Jesse Singal of New York magazine’s Science of Us blog offers the well-considered response to one of those strange defenses of sexism that starts with the premise that “women are meeker than men, and less likely than men to bond, friendship-wise, with members of the same gender — behaviors forged by, you guessed it, evolution”.
And Singal really does deserve some credit for patience; repeatedly dismantling these arguments does nothing to prevent them from popping up again, but this is also the sort of thing people can steel themselves against for the future; and once one learns the familiar patterns, one is well equipped to respond to this nonsense when it arises in personal circles. The thing is that being polite does not mean sitting back and letting your friends embarrass themselves and denigrate others blindly pushing this sort of stuff. The number of advocates who, when challenged, resent the suggestion of misogyny suggests blithe ignorance, lest we have grossly underestimated the will while focusing on the habit.

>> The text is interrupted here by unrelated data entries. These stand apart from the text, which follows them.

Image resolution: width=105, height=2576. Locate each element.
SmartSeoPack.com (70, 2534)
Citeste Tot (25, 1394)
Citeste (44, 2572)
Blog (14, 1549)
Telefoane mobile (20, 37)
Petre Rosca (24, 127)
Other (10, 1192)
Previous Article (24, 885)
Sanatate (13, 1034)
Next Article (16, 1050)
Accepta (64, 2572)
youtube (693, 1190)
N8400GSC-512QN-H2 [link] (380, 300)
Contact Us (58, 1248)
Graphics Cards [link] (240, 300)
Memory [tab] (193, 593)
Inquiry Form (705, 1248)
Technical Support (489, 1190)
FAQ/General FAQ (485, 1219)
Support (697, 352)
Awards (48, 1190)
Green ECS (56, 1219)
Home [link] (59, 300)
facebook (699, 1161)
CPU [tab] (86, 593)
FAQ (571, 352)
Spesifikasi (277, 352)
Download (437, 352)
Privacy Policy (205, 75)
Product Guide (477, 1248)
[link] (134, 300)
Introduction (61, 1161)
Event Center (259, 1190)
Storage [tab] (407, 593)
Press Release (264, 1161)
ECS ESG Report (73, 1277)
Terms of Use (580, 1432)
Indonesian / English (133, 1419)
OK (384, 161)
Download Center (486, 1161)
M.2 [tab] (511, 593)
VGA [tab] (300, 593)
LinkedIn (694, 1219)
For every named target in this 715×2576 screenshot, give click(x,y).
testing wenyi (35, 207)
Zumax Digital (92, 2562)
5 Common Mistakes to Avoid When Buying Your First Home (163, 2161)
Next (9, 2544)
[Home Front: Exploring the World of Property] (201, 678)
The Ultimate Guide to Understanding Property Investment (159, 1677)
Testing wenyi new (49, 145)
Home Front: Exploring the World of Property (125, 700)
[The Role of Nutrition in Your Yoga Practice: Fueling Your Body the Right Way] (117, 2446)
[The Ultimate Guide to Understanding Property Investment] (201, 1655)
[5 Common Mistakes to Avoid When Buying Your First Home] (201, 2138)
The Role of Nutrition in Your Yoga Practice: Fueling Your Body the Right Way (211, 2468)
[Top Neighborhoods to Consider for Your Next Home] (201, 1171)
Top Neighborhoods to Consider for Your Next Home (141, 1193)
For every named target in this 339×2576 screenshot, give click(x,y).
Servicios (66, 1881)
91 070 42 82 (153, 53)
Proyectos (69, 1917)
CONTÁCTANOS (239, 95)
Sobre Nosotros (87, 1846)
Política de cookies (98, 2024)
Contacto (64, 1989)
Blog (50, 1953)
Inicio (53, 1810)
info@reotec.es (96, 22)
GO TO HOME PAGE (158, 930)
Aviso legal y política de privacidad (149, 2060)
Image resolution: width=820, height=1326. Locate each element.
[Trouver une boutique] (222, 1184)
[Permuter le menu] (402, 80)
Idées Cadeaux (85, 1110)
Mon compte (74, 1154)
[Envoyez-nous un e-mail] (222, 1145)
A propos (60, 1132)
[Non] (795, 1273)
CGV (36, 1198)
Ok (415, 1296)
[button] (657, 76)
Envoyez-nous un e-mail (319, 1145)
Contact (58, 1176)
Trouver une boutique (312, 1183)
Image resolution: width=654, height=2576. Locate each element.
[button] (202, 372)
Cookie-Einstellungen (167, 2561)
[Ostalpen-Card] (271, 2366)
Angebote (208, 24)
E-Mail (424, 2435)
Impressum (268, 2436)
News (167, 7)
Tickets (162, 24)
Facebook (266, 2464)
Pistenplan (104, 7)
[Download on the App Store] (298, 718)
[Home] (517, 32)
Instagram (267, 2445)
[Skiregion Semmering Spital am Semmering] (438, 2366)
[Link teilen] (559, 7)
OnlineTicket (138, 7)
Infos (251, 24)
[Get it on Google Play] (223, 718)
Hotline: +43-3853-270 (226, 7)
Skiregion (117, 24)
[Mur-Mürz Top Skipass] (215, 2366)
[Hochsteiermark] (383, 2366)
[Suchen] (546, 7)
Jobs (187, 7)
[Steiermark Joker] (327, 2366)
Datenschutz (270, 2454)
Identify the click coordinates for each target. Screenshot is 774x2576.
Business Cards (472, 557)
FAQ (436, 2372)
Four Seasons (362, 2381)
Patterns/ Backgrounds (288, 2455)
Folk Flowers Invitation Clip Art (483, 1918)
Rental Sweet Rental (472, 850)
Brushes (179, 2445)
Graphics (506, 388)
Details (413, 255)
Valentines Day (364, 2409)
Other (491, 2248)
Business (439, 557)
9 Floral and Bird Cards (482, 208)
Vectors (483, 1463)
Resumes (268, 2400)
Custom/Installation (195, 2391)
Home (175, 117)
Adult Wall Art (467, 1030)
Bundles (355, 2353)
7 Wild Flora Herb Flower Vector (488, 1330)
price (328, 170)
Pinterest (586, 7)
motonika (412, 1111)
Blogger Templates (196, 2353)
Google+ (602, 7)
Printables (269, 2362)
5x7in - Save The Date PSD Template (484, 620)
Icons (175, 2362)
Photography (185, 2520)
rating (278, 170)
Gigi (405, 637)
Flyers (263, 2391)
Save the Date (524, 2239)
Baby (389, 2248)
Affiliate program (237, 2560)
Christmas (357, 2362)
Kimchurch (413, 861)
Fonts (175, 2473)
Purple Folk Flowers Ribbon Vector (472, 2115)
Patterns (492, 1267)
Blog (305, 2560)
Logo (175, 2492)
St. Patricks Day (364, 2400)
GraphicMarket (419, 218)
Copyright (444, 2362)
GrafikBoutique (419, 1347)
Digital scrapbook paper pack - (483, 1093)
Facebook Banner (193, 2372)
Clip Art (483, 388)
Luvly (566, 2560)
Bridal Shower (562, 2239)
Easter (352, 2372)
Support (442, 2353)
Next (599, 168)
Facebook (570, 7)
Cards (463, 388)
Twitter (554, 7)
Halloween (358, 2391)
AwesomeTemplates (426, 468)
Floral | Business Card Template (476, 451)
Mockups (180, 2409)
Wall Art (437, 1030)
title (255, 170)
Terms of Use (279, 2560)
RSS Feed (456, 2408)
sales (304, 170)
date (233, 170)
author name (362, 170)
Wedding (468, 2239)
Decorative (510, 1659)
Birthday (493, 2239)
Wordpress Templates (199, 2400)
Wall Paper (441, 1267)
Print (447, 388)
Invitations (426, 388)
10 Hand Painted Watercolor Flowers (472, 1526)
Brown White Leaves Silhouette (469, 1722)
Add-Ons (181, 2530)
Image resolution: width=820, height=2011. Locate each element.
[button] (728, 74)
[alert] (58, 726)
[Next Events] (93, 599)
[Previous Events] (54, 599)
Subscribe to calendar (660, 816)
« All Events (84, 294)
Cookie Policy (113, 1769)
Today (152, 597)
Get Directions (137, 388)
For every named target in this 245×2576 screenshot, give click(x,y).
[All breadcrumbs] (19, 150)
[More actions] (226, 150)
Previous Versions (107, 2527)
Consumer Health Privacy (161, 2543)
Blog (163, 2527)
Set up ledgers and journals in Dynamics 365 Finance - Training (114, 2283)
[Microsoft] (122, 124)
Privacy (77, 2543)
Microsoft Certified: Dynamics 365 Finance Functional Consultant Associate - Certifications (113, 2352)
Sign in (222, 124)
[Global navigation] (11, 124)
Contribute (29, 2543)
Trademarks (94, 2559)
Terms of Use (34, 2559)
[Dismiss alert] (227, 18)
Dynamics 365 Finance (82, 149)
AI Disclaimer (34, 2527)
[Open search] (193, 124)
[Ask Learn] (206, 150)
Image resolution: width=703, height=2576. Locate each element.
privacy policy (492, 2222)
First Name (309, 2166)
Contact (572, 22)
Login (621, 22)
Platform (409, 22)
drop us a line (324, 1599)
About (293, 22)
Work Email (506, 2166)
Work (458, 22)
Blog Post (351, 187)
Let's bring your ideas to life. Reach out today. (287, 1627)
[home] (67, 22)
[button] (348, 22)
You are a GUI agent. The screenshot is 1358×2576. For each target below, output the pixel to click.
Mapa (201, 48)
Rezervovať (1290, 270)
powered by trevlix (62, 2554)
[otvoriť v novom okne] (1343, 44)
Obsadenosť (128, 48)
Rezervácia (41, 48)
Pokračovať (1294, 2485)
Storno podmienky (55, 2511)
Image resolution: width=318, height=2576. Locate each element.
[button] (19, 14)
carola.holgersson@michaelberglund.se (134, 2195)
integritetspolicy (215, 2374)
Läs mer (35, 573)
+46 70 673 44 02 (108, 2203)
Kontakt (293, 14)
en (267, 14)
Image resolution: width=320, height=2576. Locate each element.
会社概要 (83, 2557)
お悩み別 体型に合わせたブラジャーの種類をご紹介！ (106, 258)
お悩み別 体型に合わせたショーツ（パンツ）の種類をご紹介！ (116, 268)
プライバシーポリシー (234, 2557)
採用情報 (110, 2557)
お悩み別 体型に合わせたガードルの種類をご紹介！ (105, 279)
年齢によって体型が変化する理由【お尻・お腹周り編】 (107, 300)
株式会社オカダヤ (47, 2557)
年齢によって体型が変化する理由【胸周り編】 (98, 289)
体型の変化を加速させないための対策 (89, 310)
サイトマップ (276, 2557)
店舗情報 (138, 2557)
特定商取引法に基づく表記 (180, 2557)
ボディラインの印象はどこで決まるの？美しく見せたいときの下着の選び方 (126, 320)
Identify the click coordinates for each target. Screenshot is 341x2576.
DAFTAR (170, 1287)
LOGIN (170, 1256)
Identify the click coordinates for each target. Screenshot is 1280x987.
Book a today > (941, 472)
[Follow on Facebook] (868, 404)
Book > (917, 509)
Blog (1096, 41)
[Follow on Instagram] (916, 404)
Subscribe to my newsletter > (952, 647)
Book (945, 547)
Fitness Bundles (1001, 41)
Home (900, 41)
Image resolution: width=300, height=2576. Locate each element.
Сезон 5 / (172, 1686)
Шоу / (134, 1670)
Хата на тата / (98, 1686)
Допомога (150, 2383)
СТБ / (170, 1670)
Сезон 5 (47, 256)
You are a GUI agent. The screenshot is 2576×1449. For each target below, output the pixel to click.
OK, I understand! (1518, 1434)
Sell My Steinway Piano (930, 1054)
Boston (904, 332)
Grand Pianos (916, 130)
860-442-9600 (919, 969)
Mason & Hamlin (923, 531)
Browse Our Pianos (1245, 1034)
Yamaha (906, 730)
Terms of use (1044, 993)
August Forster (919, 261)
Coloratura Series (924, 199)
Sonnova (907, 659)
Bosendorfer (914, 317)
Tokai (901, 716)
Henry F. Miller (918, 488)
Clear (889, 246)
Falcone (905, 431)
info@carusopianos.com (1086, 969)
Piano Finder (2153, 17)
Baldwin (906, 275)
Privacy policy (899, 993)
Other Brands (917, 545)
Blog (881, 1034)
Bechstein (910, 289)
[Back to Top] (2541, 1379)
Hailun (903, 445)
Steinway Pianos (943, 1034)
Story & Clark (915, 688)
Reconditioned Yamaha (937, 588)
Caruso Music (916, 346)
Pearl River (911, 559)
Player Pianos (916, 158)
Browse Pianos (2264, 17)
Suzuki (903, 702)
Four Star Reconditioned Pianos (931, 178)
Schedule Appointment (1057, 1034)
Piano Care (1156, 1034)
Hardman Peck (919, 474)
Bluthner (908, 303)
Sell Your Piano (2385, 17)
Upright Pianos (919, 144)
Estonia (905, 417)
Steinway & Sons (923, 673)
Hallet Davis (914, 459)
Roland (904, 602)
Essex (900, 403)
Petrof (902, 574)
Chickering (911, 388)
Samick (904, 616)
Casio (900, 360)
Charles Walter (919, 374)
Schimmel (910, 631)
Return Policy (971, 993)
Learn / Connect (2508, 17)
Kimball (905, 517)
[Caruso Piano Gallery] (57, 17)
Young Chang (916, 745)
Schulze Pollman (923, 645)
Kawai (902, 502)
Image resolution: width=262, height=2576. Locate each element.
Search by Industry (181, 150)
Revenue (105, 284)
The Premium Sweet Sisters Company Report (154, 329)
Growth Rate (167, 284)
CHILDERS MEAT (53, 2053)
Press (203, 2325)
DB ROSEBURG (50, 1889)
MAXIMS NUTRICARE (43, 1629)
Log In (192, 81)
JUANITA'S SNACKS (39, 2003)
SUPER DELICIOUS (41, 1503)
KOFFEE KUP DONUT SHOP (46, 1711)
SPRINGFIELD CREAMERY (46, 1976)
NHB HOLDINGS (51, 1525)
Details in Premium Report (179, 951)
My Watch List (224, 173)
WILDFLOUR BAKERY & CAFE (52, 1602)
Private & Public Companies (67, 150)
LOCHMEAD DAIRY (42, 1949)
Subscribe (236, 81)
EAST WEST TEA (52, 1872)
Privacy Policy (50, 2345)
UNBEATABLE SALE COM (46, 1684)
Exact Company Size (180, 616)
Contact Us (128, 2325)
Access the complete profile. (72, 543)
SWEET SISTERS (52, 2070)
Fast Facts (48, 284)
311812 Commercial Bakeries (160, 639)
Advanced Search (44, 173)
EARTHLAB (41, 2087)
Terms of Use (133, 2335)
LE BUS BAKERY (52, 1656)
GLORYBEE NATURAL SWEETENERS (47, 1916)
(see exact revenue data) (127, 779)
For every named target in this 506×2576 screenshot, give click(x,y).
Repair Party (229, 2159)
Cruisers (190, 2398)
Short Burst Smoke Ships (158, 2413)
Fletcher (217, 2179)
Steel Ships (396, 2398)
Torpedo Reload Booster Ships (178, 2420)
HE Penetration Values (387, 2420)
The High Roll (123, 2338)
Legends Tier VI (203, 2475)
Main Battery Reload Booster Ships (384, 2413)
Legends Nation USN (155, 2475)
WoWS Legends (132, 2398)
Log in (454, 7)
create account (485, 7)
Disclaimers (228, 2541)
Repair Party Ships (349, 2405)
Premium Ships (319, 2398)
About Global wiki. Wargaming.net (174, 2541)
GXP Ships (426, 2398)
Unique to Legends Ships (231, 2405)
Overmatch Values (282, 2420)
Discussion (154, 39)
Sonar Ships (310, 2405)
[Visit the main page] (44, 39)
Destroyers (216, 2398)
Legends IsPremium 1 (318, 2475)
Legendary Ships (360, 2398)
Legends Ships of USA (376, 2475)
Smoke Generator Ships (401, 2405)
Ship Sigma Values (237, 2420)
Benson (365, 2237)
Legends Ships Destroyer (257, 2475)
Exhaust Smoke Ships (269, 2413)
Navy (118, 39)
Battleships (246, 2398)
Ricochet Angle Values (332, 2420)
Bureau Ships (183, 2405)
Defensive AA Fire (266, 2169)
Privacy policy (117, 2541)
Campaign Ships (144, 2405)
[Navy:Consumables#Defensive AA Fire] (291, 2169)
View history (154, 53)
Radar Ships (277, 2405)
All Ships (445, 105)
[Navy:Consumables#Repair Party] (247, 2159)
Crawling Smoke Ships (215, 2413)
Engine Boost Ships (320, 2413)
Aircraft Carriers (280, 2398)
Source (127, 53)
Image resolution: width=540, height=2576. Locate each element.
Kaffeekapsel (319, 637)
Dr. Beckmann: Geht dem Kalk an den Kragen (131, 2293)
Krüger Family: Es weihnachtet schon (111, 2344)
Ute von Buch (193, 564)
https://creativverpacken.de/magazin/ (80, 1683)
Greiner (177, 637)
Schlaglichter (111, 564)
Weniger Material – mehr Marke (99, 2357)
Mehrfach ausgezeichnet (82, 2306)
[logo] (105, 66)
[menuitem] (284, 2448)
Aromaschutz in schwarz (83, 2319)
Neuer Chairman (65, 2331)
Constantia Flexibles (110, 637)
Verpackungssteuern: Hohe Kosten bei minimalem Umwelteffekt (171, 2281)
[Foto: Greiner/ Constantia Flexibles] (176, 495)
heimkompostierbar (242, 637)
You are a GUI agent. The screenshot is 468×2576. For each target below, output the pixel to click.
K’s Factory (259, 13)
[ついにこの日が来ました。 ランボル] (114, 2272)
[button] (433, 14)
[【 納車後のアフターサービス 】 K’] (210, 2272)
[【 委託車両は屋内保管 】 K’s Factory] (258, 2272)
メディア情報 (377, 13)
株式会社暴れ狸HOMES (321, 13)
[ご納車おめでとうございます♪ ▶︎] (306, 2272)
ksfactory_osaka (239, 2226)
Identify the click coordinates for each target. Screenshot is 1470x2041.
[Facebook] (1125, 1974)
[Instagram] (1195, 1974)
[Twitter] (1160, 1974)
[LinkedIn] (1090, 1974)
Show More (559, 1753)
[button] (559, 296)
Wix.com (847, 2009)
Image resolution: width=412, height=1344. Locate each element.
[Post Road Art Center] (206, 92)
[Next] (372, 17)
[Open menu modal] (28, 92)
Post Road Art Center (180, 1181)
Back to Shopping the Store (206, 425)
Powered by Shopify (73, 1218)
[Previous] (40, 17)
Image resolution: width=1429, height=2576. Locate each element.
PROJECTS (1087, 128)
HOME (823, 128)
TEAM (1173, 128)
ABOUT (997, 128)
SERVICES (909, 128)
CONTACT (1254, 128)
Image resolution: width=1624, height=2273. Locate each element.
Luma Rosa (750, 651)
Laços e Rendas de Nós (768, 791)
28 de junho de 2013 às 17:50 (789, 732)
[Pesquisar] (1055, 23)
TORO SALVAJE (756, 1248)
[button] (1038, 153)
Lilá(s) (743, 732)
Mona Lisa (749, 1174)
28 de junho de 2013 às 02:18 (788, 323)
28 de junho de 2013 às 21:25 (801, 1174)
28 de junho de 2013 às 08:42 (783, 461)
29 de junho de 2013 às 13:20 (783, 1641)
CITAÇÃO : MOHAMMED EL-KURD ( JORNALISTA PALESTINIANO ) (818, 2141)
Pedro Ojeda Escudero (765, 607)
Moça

And, frankly, that latter is a bit unsettling; this isn’t really some sort of conscious calculation so many people make in such a way that it looks like a conspiracy. This is just people being people. But that’s the thing: We can attempt to politely correct the record, and if it really is that big a deal to one of our friends, well, yeah, good luck with that. No, really, I can’t tell you to leave them behind; neither can I suggest you are remotely obligated to stick around.
But it seems somehow improper to leave them to wallow in potentially contagious ignorance. Indeed, we might even suggest it is dangerous. The thing is that this comes up enough that it would probably be helpful to have a response at hand. For now, Singal’s is pretty useful.
Singal, Jesse. “No, Evolution Doesn’t Disprove Lean In’s Arguments”. Science of Us. 18 May 2015.